I glanced at the clock on the bedside table and blanched. It was almost three o’clock. I’d been asleep for five hours. I rolled to my back, and my ribs didn’t twinge as badly as they had been. Apparently, I’d needed the sleep.

More voices drifted down the hallway. “Turn it a little to the left,” Grae said. “No, that’s too far.”

“Excuse my sister,” Nash said. “She’s bossy as hell.”

“I just have the best design eye,” Grae huffed.

“She’s right about that,” Wren agreed.

I pushed myself to a sitting position. A wave of dizziness swept over me, and I gave myself a second to let the world right itself. Once it did, I stood and slid my feet into my slippers. I was wearing my coziest sweats again. They were so big they made me look like an Oompa Loompa, but I couldn’t find it in me to care.

Crossing to the door, I opened it and listened for a moment.

“There,” Grae said. “It’s perfect!”

“You’re a home décor genius,” Wren agreed, a smile in her voice.

“Don’t say that. It’ll just go to her head,” Nash groused.

There was a scuffle, and Nash cried out. “Did you seriously just try to pinch me? I’m injured.”

“Baby,” Grae shot back.

I made my way down the hallway and into the living room, stopping dead. My living room was no longer some massive, empty space. It was filled with furniture.

My eyes first settled on a huge sectional that looked like you could sink into it and get lost for days. But it didn’t only appear comfortable; it was gorgeous, too—a beautiful gray fabric with the brass studs I’d always loved on furniture. There was an antique-looking coffee table and two overstuffed chairs in a bluish gray that reminded me of the colors of the sky on a stormy day. And someone had picked out throw pillows that brought pops of brighter colors into the space.

But that wasn’t all. Gone was the picnic table in the dining area. It had been replaced by a rustic dark wood table with space to seat eight, decorated with a smattering of candles.

My jaw went slack. “What…?”

“Don’t be mad,” Grae hurried to say. “We wanted to do something for you.”

“I didn’t tell them anything,” Nash added quickly.

Grae sent a sidelong look at him. “No, my brother has been annoyingly tight-lipped about whatever is going on. But all we needed to know was that you were upset, and we wanted to do something to make you feel better.”

Wren moved closer to me, worry lining her face. “Are you okay?”

I nodded. “I feel a lot better.” Then I shook my head, still staring at my house. “How?”

Nash chuckled. “You should know by now that when G is determined, nothing will stand in her way.”

Grae huffed. “I’m taking that as a compliment.” She turned to me. “I know Jordan left this place with like two pieces of furniture. Nash said you were planning on grabbing a couch from the secondhand shop, but I heard that store in Brookdale was going out of business, so I grabbed Wren, and we made a quick trip.”

Laughter bubbled out Wren. “You should’ve seen her.
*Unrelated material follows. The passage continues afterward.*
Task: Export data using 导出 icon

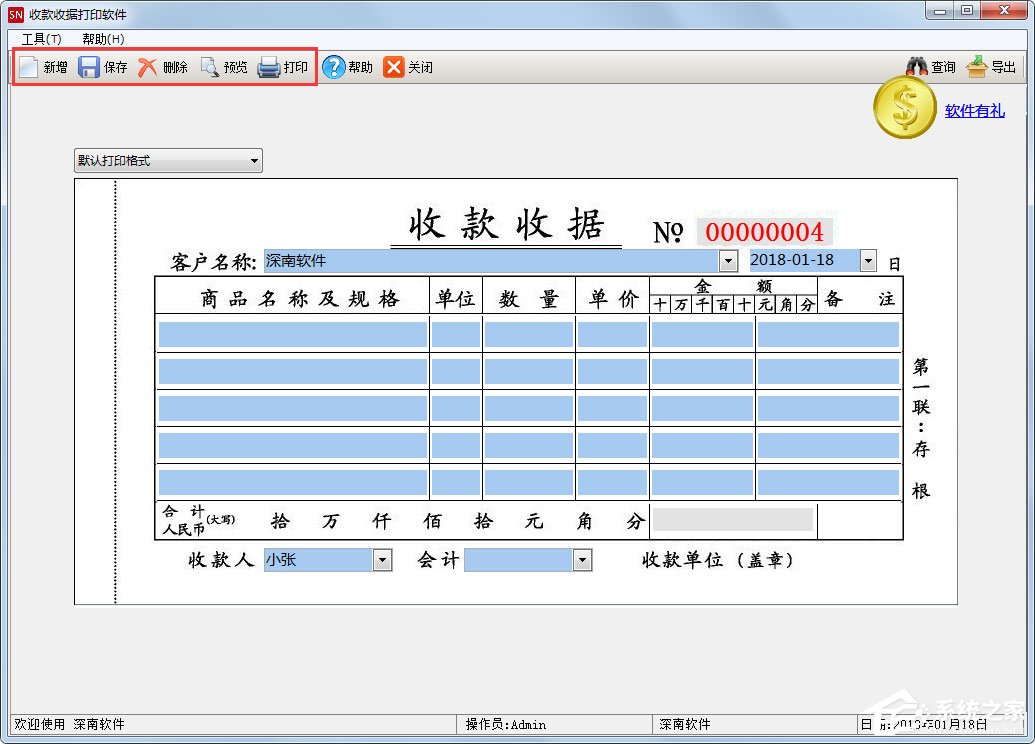Action: point(977,67)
I’ve never witnessed someone pull together a look that fast. Then she talked the owner into having one of his delivery trucks follow us back here.”

The burn in my throat made my eyes water. “You guys…”

Grae’s hands went to her hips. “Don’t even think about fighting me on this, Maddie.”

“It’s too much…”

Wren wrapped an arm around me. “It’s best not to argue with these Hartleys. They’ve got more money than they know what to do with, and they love the people in their lives like crazy.”

Grae lifted her chin. “She’s right. Don’t try to argue. Since everything was on sale, it’s all final anyway.”

“G…”

“Love you, Maddie.”

These women had dropped everything they were doing to make my house a home, and I hadn’t even told them the truth about what had brought me back to Cedar Ridge. I glanced at Nash. “Can you give us a few minutes?”

His smile was gentle. He crossed to me and brushed a kiss across my temple. “I’ll be in the bedroom. I need to make a few phone calls. There are wraps from the deli in the fridge if you’re hungry.”

“Thanks.” I tried to put all my emotion into that one word. Because I knew that Nash had told the girls what my favorite colors were. He had shared my weird love of brass-nailed furniture and told them that I desperately needed a couch.

“I got you, Mads. Always,” he whispered.

My heart gave a panicked flutter against my ribs—panicked because I loved this man so damn much and knew he’d never be mine.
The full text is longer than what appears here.